::: EXCERPTED DATA :::

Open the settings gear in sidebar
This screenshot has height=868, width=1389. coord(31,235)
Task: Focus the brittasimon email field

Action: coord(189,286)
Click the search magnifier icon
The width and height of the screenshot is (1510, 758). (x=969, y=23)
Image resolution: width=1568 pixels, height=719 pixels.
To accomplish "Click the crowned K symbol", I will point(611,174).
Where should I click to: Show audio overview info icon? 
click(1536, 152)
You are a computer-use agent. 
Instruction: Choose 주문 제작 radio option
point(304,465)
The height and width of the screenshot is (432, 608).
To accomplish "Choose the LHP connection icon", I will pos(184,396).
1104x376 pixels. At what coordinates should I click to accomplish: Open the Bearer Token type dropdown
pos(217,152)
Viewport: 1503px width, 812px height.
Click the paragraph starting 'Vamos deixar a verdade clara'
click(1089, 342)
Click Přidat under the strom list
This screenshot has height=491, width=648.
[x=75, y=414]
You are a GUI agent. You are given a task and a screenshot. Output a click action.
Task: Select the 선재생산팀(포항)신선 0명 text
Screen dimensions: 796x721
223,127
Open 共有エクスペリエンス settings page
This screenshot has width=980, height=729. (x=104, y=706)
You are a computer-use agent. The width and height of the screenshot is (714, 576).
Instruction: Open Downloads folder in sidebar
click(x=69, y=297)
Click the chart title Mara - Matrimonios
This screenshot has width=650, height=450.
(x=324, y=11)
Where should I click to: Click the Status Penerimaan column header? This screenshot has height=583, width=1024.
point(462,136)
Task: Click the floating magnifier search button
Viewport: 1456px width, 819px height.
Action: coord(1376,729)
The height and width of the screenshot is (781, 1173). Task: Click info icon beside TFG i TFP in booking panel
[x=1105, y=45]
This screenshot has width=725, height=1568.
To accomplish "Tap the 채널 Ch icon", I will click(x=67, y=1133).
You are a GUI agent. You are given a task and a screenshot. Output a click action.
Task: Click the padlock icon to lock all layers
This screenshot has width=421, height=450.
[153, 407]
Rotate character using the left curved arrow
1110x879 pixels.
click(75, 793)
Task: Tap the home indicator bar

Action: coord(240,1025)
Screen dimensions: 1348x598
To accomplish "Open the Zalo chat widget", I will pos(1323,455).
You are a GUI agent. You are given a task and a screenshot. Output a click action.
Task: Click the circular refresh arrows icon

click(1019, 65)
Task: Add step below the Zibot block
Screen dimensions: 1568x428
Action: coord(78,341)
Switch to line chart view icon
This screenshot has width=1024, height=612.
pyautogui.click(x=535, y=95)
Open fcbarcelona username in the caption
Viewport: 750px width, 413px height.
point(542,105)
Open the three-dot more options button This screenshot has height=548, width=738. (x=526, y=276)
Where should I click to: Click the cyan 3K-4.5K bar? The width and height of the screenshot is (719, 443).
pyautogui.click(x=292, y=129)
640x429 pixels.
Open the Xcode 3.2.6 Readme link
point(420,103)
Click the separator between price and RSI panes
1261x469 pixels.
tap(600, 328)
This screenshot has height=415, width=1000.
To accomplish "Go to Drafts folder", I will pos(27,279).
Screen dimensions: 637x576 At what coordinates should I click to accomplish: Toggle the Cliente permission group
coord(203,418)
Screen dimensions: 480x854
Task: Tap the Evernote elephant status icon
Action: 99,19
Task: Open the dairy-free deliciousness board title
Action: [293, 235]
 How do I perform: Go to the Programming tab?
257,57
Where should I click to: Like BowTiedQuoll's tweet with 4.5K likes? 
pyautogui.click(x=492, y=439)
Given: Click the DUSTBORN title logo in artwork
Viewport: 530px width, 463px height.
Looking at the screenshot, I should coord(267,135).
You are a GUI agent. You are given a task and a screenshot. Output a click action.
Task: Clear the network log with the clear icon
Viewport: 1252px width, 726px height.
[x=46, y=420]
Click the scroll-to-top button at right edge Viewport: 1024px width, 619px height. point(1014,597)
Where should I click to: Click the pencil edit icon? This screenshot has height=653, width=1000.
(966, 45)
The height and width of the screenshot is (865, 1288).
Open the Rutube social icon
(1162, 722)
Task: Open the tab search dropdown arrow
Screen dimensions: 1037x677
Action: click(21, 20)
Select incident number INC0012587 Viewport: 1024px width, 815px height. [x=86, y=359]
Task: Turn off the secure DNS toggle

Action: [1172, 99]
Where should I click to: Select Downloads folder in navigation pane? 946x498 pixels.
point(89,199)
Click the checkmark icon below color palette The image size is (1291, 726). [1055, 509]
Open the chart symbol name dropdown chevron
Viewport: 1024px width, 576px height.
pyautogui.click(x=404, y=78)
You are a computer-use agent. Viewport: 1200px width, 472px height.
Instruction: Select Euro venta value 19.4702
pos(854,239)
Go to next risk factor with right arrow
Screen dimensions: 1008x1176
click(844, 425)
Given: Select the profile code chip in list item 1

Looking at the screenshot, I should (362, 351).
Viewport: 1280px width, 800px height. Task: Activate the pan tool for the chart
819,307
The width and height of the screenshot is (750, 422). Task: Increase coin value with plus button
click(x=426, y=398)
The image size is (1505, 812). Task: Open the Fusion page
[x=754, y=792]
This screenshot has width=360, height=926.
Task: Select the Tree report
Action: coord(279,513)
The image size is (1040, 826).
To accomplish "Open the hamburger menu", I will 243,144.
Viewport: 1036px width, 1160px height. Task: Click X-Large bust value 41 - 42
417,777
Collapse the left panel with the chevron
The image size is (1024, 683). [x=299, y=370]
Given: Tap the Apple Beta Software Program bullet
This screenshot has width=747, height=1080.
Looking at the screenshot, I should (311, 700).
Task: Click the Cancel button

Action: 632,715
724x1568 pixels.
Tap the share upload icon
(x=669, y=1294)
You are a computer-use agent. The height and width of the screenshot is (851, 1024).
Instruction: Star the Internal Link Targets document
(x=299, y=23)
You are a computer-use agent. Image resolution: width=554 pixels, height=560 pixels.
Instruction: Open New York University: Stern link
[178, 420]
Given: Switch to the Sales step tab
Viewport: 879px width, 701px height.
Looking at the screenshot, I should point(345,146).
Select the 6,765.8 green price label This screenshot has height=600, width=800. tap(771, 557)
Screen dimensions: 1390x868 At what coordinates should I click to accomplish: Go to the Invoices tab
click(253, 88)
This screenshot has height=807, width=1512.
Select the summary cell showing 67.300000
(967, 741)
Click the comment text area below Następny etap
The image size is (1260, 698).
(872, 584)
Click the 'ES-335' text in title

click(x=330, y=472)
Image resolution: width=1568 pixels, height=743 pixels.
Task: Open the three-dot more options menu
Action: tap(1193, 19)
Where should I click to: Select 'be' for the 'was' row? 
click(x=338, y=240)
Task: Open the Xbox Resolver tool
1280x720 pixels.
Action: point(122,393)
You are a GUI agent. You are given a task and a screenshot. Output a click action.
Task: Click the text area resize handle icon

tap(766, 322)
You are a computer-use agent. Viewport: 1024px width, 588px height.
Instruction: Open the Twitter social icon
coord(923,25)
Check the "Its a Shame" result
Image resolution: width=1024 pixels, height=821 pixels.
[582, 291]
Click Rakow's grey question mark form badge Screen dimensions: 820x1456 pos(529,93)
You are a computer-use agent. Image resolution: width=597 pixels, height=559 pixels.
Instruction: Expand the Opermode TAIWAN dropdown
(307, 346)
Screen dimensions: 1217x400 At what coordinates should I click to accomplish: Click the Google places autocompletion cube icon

:::

## EXERCISE GOAL
Extract all lines from the data in which "step" is found.

## RESULT
Task: Add step below the Zibot block
Given: Switch to the Sales step tab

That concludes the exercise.